Pandas is a powerful Python library for data manipulation and analysis.
- It provides two primary data structures:
    * Series
    * DataFrame
- Pandas is widely used in:
    * data preprocessing
    * exploration
    * transformation
    * analysis tasks

## Importing Pandas

Pandas needs to be imported before use

In [None]:
import pandas as pd

### Creating a DataFrame

- A DataFrame is a fundamental data structure in Pandas, which can be thought of as a two-dimensional table with rows and columns.
- It's a common way to represent and work with structured data.

**From a Dictionary**

In [None]:
data = {'Name': ['Mukesh', 'Papon', 'Charls', 'Zeny', 'Cube'],
        'Age': [25, 30, 28, 23, 32]}
df = pd.DataFrame(data)
df.head()

## Exploring Data

- Pandas provides various methods to help you understand your data

**Displaying First 5 Rows**

In [None]:
df.head()

#### Summary Statistics

- This will provide summary statistics for numeric columns, such as count, mean, standard deviation, minimum, and maximum.

In [None]:
df.describe()

#### Data Types of Columns

- This will display the data types of each column in the DataFrame

In [None]:
df.dtypes

#### Column Names

- This will display the column names of the DataFrame.

--

▶ _WHAT THE TASK REQUIRES_: Continue the Pandas tutorial from its last line. The material after this Pandas tutorial is separate from it.

▶ _PROVIDED DATA_:
--

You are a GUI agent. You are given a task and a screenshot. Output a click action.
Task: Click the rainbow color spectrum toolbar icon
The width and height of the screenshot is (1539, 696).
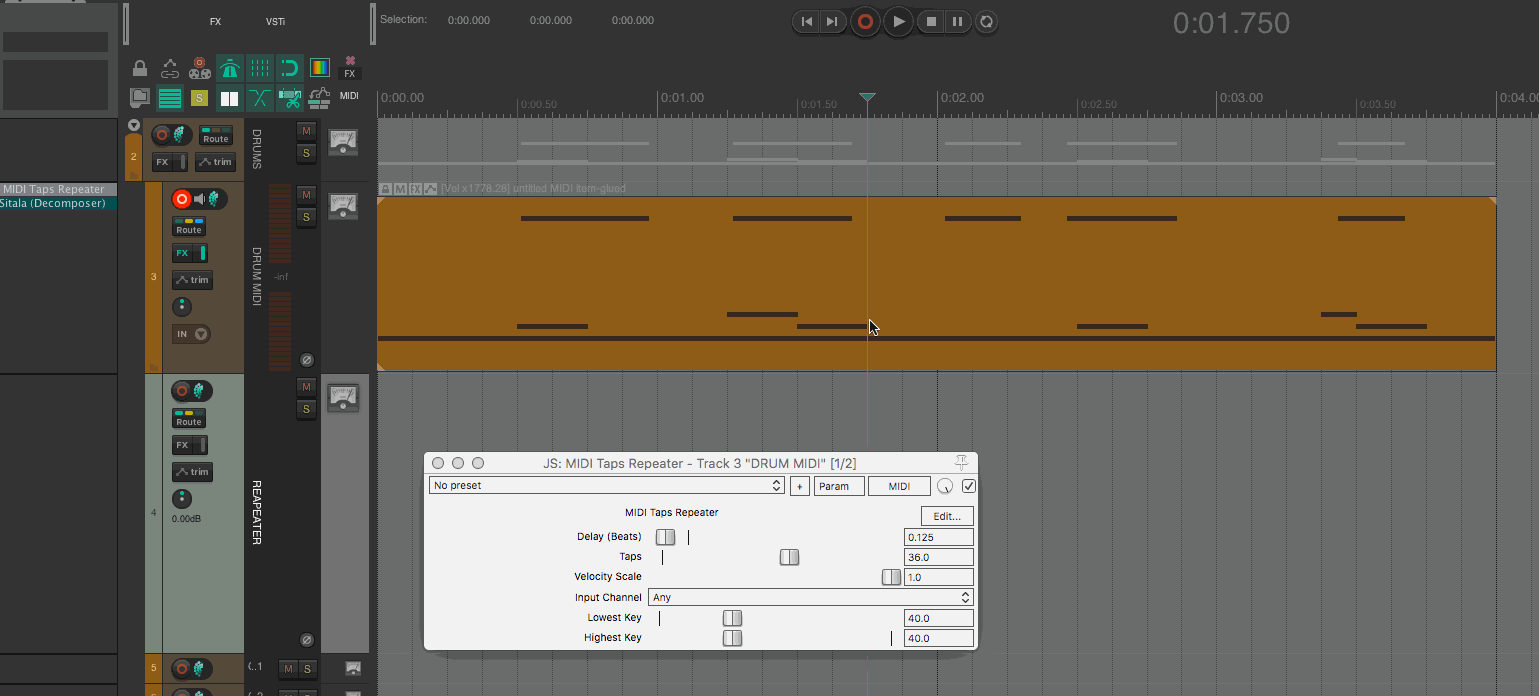pyautogui.click(x=320, y=69)
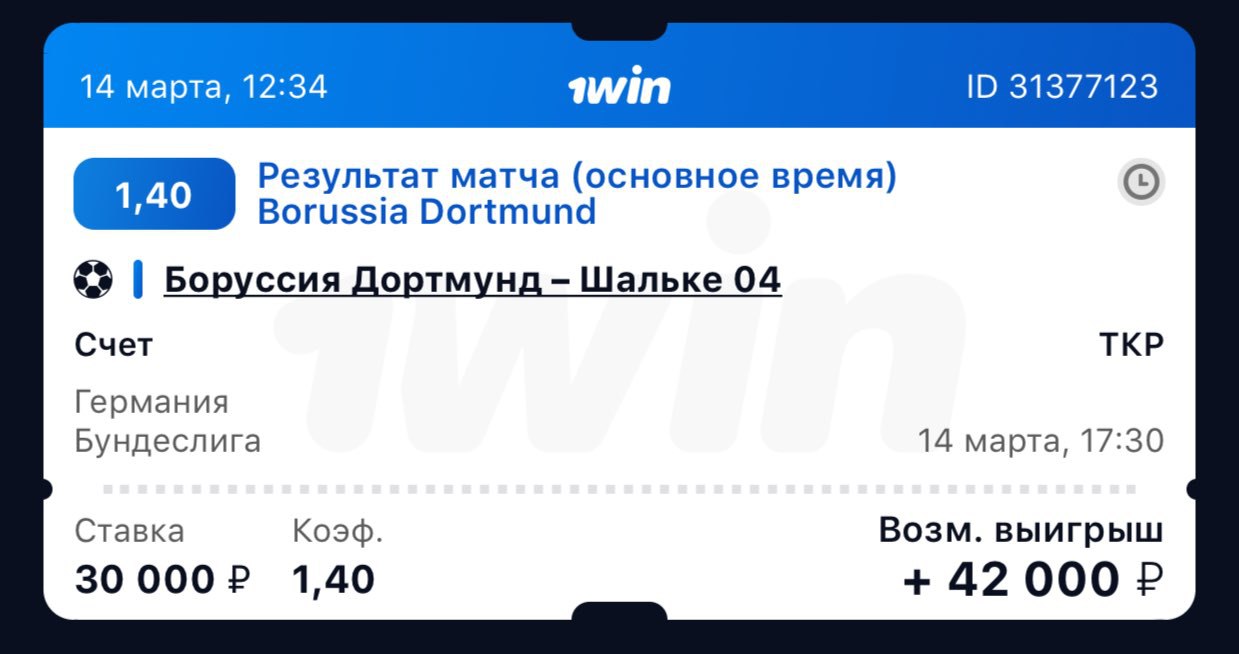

--

▶ _REPLY TO THE TASK_:
In [None]:
print(df.columns)

## Indexing and Selection

Indexing and selecting specific data from a DataFrame are fundamental operations for data analysis and manipulation

#### Accessing a Column

This will retrieve the 'Name' column from the DataFrame

In [None]:
df['Name']

#### Accessing Rows using `iloc`

This will retrieve the first row of the DataFrame.

In [None]:
df.iloc[0]

#### Boolean Indexing

This will return rows where the 'Age' column values are greater than 25

In [None]:
df[df['Age'] > 25]

## Data Cleaning

Data cleaning is a critical step before analysis.
- Pandas provides methods to handle missing values, duplicates, and data type conversions.

In [None]:
import pandas as pd
import numpy as np

# Creating a dictionary for the dataset
data = {
    'Name': ['Mukesh', 'Papon', 'Yono', 'Davendra', 'Cube', np.nan],
    'Age': [25, 30, 28, 22, 27, 23],
    'Gender': ['M', 'F', 'M', 'M', 'F','M'],
    'City': ['Gurugram', 'Pune', 'Kochi', 'Houston', np.nan, np.nan]
}

# Creating a DataFrame from the dictionary
df = pd.DataFrame(data)

# Display the DataFrame
df

In [None]:
df.isnull().sum()

#### Handling Missing Values

In [None]:
# Drop rows with missing values
df1 = df.copy(deep=True)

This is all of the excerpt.